Retype the material word for word, beginning at the line that contains "You are a computer-use agent. This" and continuing through the last line of the material.

»»

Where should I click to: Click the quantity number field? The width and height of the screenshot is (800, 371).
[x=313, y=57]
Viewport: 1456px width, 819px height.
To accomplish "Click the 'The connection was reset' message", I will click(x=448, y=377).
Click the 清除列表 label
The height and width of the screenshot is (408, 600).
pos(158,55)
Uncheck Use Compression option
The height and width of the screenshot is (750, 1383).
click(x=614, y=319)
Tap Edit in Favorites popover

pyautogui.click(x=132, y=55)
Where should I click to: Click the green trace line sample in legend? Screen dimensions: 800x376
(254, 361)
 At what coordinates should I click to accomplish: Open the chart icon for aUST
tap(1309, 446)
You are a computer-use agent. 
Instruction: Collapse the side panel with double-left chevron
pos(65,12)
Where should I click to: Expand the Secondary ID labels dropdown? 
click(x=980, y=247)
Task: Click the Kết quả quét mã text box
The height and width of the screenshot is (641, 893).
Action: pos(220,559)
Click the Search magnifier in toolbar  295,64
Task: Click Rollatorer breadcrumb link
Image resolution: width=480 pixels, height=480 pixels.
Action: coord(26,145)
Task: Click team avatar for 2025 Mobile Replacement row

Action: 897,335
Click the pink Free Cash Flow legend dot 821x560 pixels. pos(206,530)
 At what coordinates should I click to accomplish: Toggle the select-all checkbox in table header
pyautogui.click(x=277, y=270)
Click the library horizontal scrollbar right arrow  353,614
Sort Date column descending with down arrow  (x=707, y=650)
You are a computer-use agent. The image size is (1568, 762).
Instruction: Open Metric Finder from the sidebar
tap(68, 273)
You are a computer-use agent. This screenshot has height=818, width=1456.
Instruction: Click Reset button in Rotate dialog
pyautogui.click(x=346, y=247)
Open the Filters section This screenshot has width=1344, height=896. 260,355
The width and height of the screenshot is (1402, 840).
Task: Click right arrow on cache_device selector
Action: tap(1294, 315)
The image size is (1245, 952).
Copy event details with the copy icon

««

■ **Task result**
You are a computer-use agent. This screenshot has height=818, width=1456.
Instruction: Click Reset button in Rotate dialog
pyautogui.click(x=346, y=247)
Open the Filters section This screenshot has width=1344, height=896. 260,355
The width and height of the screenshot is (1402, 840).
Task: Click right arrow on cache_device selector
Action: tap(1294, 315)
The image size is (1245, 952).
Copy event details with the copy icon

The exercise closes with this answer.